Dieu merci, mes jeunes collègues se chargent de tout ça, et je me contente de leur annoter les précisions sur le bon de livraison.

La grande Katrin s'annonce aussi pour tout à l'heure.
Elle est décidément un peu farfelue dans ses protocoles : les tubes de la dernière prise de sang ne sont pas homologués. Il faut recommencer l'opération. Bon.

Je peux maintenant intercaler quelques imprévus dans mes journées relâchées. 
Fini le temps où il fallait jongler entre heures de levers, de couchers de mon père, passage des infirmiers à ne pas manquer pour des transmissions du médecin, faire une place dans tout un réseau tramé dans le gris de la maladie.

Je me répète cette liberté nouvelle, pour me l'approprier, comme une nouvelle bête à apprivoiser.
On se connaît peu, elle et moi, depuis tout ce temps où je l'ai laissée à la porte.
Maintenant, elle passe mon seuil, à petits pas encore furtifs.
Elle me fait à penser à Tiago, allongeant le cou derrière la porte, pour voir si les chiens y sont.
Il se méfie. Ma mini-meute lui fait fête, maintenant, quand je suis là, pourtant.
Mais la situation paraît encore étrange, alors...

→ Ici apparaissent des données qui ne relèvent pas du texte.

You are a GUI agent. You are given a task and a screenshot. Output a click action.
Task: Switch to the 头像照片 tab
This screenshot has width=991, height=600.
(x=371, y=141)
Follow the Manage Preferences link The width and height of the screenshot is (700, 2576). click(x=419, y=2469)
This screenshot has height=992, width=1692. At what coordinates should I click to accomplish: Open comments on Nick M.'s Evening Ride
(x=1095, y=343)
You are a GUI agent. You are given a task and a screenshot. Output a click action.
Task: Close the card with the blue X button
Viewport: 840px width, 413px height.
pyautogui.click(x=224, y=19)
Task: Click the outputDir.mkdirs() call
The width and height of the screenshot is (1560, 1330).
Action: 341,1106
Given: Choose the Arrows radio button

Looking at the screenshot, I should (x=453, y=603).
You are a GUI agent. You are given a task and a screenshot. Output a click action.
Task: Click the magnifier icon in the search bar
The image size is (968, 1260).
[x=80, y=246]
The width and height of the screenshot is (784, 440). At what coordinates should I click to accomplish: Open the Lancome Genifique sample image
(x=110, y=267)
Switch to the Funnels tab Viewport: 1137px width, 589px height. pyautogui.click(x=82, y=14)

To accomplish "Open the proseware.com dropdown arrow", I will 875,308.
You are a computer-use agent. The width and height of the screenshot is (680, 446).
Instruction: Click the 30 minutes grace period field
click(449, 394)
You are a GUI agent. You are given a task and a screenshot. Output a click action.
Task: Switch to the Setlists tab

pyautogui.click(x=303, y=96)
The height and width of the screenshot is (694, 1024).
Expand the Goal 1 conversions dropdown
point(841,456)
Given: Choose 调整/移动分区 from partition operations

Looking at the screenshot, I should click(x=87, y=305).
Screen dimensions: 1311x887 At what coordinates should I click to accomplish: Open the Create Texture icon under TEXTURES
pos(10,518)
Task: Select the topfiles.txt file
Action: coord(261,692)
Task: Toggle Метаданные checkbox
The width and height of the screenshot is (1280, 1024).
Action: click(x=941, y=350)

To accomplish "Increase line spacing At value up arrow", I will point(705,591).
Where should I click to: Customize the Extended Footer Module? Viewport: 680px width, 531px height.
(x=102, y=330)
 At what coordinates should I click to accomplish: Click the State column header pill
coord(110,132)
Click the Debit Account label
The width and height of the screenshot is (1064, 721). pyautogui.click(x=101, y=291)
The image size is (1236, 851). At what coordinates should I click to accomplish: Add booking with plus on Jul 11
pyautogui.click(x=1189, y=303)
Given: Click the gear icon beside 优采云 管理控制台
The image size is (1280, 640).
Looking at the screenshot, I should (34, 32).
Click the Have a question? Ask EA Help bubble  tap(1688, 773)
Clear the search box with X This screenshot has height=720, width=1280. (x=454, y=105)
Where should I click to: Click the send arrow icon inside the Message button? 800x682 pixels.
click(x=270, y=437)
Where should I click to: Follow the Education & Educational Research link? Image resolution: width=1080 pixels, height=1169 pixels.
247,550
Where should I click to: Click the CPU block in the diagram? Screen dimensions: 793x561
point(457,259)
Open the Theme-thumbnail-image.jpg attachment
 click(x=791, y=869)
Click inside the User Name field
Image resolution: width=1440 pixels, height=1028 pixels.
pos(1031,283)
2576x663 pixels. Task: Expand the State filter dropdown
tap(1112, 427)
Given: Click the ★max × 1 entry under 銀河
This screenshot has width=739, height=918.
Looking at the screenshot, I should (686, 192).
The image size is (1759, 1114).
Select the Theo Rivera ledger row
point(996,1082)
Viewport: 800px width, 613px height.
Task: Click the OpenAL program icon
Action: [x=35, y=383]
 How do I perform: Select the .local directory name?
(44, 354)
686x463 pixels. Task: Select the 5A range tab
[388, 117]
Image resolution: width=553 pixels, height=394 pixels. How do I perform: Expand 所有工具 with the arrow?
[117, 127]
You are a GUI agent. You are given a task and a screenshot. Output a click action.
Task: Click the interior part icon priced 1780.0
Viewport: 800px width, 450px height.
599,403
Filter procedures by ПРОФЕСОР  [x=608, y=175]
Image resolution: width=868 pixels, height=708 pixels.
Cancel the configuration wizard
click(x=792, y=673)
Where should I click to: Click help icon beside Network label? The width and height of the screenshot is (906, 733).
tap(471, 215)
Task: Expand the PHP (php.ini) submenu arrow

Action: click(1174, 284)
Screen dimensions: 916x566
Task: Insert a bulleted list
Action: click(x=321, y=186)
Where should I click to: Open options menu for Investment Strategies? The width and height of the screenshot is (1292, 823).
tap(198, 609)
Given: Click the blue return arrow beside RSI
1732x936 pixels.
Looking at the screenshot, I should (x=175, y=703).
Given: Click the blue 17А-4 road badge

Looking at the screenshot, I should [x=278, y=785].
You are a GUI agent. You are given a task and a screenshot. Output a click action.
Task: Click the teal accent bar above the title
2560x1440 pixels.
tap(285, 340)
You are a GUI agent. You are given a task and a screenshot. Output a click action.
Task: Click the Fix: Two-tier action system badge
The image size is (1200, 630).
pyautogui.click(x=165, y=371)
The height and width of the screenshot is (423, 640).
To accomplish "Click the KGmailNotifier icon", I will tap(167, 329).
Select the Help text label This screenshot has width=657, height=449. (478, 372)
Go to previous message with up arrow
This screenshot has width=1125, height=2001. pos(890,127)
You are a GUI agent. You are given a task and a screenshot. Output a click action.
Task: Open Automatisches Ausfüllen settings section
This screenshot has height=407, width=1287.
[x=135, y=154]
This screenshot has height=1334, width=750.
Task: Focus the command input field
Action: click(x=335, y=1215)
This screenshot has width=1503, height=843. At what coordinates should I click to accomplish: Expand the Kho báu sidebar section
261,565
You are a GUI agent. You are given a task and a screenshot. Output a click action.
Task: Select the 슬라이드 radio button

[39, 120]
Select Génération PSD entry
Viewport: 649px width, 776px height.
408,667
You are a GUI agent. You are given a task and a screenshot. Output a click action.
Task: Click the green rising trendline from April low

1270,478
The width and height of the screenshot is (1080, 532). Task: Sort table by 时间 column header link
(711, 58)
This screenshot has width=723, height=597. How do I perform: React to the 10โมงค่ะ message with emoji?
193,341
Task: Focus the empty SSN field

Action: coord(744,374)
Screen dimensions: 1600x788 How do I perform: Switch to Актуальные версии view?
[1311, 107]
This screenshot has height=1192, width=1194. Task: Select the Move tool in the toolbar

Alors, je laisse venir ce temps, je laisse aller celui d'avant.
Mes crispations se détendront, si rien ne vient me les chatouiller.
Je prends garde de me tenir loin de ces "zondes négatives".
Je prends le pari d'arriver à me faire mon chemin vers cette sérénité, toujours pointée, à portée, maintenant, peut-être ?
Je veux y croire.

Je sens déjà le mieux, quand, comme ces derniers soirs, je déambule dans les parages, sans me demander ce qui se passe à la ferme, pour mon père, pendant ce temps de liberté coupable.
Je n'ai plus besoin de me coucher tôt, pour profiter, dans l'urgence, sur les premières heures de la nuit, de ce temps de repos, avant que mon père ne se réveille et ait besoin de moi.

Je sais que j'ai toute la nuit pour dormir.
Je sais que je peux admirer le couchant, caresser les chiens longuement, regarder mes vaches paître dans le soir, arroser les fleurs, marcher le long du petit bois à cette heure déserté des trop nombreux promeneurs en journée.
Je sais que je peux faire du bruit dans la ferme sans déranger personne.
Me doucher à 22 heures.
Lire une heure encore.
Je sais que je vais m'endormir paisiblement, comme on glisse, en sachant être douillettement réceptionnée à l'autre bout de la nuit.
Je sais que mon temps de repos nécessaire ne sera pas haché, saccagé.

Je sais que ce temps de repos nécessaire m'est rendu.
Je sais que j'en ai besoin.
Je sais qu'il me faut lui faire sa place.

Je suis bien décidée à en profiter : faire ce qui me plaît, voir mes amis, m'occuper de mon grand mari, de mes 4 vaches, de mes 3 chiens, de tous ceux-là qui sont les vrais miens.